EXERCISE BRIEF –
Your answer must be an exact repetition of every record.
++++
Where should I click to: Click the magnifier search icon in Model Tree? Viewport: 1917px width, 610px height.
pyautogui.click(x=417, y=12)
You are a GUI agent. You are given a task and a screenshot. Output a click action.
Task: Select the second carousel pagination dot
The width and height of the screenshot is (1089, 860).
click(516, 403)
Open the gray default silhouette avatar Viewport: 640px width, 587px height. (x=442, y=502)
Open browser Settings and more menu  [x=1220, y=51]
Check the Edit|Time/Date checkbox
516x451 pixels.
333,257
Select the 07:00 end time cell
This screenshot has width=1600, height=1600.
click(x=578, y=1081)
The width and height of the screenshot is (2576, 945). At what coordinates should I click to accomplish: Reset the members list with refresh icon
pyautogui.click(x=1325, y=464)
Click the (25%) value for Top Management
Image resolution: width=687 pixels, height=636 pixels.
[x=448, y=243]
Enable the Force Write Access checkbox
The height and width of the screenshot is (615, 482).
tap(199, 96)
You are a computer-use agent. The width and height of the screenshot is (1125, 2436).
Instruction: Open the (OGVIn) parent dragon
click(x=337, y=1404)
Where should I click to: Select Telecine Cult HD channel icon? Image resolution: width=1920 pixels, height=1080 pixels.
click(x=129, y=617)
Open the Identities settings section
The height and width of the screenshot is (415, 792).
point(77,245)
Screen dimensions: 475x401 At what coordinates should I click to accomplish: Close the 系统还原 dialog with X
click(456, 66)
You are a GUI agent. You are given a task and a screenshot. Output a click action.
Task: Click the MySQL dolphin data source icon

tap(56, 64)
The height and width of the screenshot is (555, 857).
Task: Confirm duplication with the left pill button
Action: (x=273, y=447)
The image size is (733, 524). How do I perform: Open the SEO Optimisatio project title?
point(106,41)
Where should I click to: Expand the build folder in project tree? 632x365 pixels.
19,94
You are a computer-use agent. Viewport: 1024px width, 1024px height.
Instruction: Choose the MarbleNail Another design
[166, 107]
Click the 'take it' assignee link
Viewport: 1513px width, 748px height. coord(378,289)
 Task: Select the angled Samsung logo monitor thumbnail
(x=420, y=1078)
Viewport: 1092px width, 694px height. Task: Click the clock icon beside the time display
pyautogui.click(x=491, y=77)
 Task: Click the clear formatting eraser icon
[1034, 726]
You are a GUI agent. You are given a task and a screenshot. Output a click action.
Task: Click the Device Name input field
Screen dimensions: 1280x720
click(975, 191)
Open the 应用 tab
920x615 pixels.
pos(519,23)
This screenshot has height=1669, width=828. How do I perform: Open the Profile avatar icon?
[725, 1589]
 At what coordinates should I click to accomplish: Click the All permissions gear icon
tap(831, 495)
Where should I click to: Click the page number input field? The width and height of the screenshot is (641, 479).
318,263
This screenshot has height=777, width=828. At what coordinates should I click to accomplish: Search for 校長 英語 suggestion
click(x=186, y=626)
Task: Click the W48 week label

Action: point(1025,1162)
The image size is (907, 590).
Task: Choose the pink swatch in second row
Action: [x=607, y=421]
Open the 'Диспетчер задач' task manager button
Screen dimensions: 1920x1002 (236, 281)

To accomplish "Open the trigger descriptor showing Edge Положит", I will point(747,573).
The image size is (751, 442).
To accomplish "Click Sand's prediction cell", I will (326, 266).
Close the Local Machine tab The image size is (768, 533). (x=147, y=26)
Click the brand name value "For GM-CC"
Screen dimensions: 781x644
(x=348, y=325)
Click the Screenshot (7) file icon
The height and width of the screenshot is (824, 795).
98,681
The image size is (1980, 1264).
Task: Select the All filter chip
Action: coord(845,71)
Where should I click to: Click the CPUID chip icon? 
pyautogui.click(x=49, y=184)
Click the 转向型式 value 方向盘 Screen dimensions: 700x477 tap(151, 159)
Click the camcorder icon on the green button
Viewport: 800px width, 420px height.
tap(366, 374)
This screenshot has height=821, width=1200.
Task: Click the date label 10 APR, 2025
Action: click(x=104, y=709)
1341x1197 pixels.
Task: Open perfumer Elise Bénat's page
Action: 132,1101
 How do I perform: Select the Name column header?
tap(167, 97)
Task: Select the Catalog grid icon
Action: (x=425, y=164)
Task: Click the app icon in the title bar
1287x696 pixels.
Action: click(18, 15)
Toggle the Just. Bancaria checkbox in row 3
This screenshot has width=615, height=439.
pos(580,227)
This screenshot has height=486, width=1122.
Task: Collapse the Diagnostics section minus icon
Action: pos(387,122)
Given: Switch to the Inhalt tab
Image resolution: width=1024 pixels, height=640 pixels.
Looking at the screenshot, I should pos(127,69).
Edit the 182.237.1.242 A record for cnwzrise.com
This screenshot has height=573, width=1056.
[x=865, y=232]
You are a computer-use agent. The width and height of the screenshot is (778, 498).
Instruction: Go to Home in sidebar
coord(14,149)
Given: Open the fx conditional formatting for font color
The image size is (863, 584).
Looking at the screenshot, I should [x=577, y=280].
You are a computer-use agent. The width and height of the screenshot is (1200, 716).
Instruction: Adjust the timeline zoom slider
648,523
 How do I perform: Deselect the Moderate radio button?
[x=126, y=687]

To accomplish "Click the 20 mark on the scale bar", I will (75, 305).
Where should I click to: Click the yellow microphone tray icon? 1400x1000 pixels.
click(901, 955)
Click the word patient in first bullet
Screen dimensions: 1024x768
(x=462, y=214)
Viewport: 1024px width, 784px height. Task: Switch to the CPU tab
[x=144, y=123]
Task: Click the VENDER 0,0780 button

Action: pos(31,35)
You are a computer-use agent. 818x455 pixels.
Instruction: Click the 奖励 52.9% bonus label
++++
OUTPUT FOR THIS TASK –
Where should I click to: Click the magnifier search icon in Model Tree? Viewport: 1917px width, 610px height.
pyautogui.click(x=417, y=12)
You are a GUI agent. You are given a task and a screenshot. Output a click action.
Task: Select the second carousel pagination dot
The width and height of the screenshot is (1089, 860).
click(516, 403)
Open the gray default silhouette avatar Viewport: 640px width, 587px height. (x=442, y=502)
Open browser Settings and more menu  [x=1220, y=51]
Check the Edit|Time/Date checkbox
516x451 pixels.
333,257
Select the 07:00 end time cell
This screenshot has width=1600, height=1600.
click(x=578, y=1081)
The width and height of the screenshot is (2576, 945). At what coordinates should I click to accomplish: Reset the members list with refresh icon
pyautogui.click(x=1325, y=464)
Click the (25%) value for Top Management
Image resolution: width=687 pixels, height=636 pixels.
[x=448, y=243]
Enable the Force Write Access checkbox
The height and width of the screenshot is (615, 482).
tap(199, 96)
You are a computer-use agent. The width and height of the screenshot is (1125, 2436).
Instruction: Open the (OGVIn) parent dragon
click(x=337, y=1404)
Where should I click to: Select Telecine Cult HD channel icon? Image resolution: width=1920 pixels, height=1080 pixels.
click(x=129, y=617)
Open the Identities settings section
The height and width of the screenshot is (415, 792).
point(77,245)
Screen dimensions: 475x401 At what coordinates should I click to accomplish: Close the 系统还原 dialog with X
click(456, 66)
You are a GUI agent. You are given a task and a screenshot. Output a click action.
Task: Click the MySQL dolphin data source icon

tap(56, 64)
The height and width of the screenshot is (555, 857).
Task: Confirm duplication with the left pill button
Action: (x=273, y=447)
The image size is (733, 524). How do I perform: Open the SEO Optimisatio project title?
point(106,41)
Where should I click to: Expand the build folder in project tree? 632x365 pixels.
19,94
You are a computer-use agent. Viewport: 1024px width, 1024px height.
Instruction: Choose the MarbleNail Another design
[166, 107]
Click the 'take it' assignee link
Viewport: 1513px width, 748px height. coord(378,289)
 Task: Select the angled Samsung logo monitor thumbnail
(x=420, y=1078)
Viewport: 1092px width, 694px height. Task: Click the clock icon beside the time display
pyautogui.click(x=491, y=77)
 Task: Click the clear formatting eraser icon
[1034, 726]
You are a GUI agent. You are given a task and a screenshot. Output a click action.
Task: Click the Device Name input field
Screen dimensions: 1280x720
click(975, 191)
Open the 应用 tab
920x615 pixels.
pos(519,23)
This screenshot has height=1669, width=828. How do I perform: Open the Profile avatar icon?
[725, 1589]
 At what coordinates should I click to accomplish: Click the All permissions gear icon
tap(831, 495)
Where should I click to: Click the page number input field? The width and height of the screenshot is (641, 479).
318,263
This screenshot has height=777, width=828. At what coordinates should I click to accomplish: Search for 校長 英語 suggestion
click(x=186, y=626)
Task: Click the W48 week label

Action: point(1025,1162)
The image size is (907, 590).
Task: Choose the pink swatch in second row
Action: [x=607, y=421]
Open the 'Диспетчер задач' task manager button
Screen dimensions: 1920x1002 (236, 281)

To accomplish "Open the trigger descriptor showing Edge Положит", I will point(747,573).
The image size is (751, 442).
To accomplish "Click Sand's prediction cell", I will (326, 266).
Close the Local Machine tab The image size is (768, 533). (x=147, y=26)
Click the brand name value "For GM-CC"
Screen dimensions: 781x644
(x=348, y=325)
Click the Screenshot (7) file icon
The height and width of the screenshot is (824, 795).
98,681
The image size is (1980, 1264).
Task: Select the All filter chip
Action: coord(845,71)
Where should I click to: Click the CPUID chip icon? 
pyautogui.click(x=49, y=184)
Click the 转向型式 value 方向盘 Screen dimensions: 700x477 tap(151, 159)
Click the camcorder icon on the green button
Viewport: 800px width, 420px height.
tap(366, 374)
This screenshot has height=821, width=1200.
Task: Click the date label 10 APR, 2025
Action: click(x=104, y=709)
1341x1197 pixels.
Task: Open perfumer Elise Bénat's page
Action: 132,1101
 How do I perform: Select the Name column header?
tap(167, 97)
Task: Select the Catalog grid icon
Action: (x=425, y=164)
Task: Click the app icon in the title bar
1287x696 pixels.
Action: click(18, 15)
Toggle the Just. Bancaria checkbox in row 3
This screenshot has width=615, height=439.
pos(580,227)
This screenshot has height=486, width=1122.
Task: Collapse the Diagnostics section minus icon
Action: pos(387,122)
Given: Switch to the Inhalt tab
Image resolution: width=1024 pixels, height=640 pixels.
Looking at the screenshot, I should pos(127,69).
Edit the 182.237.1.242 A record for cnwzrise.com
This screenshot has height=573, width=1056.
[x=865, y=232]
You are a computer-use agent. The width and height of the screenshot is (778, 498).
Instruction: Go to Home in sidebar
coord(14,149)
Given: Open the fx conditional formatting for font color
The image size is (863, 584).
Looking at the screenshot, I should [x=577, y=280].
You are a computer-use agent. The width and height of the screenshot is (1200, 716).
Instruction: Adjust the timeline zoom slider
648,523
 How do I perform: Deselect the Moderate radio button?
[x=126, y=687]

To accomplish "Click the 20 mark on the scale bar", I will (75, 305).
Where should I click to: Click the yellow microphone tray icon? 1400x1000 pixels.
click(901, 955)
Click the word patient in first bullet
Screen dimensions: 1024x768
(x=462, y=214)
Viewport: 1024px width, 784px height. Task: Switch to the CPU tab
[x=144, y=123]
Task: Click the VENDER 0,0780 button

Action: pos(31,35)
You are a computer-use agent. 818x455 pixels.
Instruction: Click the 奖励 52.9% bonus label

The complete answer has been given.